Data records
• • •
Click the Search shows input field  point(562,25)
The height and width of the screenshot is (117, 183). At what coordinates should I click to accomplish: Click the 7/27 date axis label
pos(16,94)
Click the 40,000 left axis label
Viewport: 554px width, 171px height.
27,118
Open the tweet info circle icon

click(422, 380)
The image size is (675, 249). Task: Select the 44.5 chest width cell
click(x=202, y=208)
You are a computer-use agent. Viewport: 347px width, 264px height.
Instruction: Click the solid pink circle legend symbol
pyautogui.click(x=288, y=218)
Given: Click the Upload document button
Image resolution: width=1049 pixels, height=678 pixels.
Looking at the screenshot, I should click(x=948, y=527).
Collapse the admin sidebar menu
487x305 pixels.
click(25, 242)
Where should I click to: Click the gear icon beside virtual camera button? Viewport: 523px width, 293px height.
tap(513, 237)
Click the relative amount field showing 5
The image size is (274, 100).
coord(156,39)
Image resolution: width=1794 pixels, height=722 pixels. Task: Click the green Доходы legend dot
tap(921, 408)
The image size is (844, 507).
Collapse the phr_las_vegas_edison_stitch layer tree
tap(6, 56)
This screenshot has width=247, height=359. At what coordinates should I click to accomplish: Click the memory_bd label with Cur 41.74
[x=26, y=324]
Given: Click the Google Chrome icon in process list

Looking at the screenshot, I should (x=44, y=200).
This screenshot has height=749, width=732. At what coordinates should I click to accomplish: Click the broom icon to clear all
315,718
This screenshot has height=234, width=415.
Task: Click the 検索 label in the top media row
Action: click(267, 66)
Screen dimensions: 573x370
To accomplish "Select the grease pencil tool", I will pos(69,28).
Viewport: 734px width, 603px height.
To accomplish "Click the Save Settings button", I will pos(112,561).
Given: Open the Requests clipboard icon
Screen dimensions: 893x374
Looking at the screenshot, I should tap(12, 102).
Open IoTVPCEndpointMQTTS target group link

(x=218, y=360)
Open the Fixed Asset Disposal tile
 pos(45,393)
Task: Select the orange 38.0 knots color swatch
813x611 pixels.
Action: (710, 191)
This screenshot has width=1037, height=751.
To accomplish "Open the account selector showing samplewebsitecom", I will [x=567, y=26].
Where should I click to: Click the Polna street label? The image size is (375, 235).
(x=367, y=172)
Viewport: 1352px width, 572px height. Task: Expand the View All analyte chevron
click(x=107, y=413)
• • •
Activity
Return each line of the preceding material in which "field" can be found.

Your response
Click the Search shows input field  point(562,25)
Click the relative amount field showing 5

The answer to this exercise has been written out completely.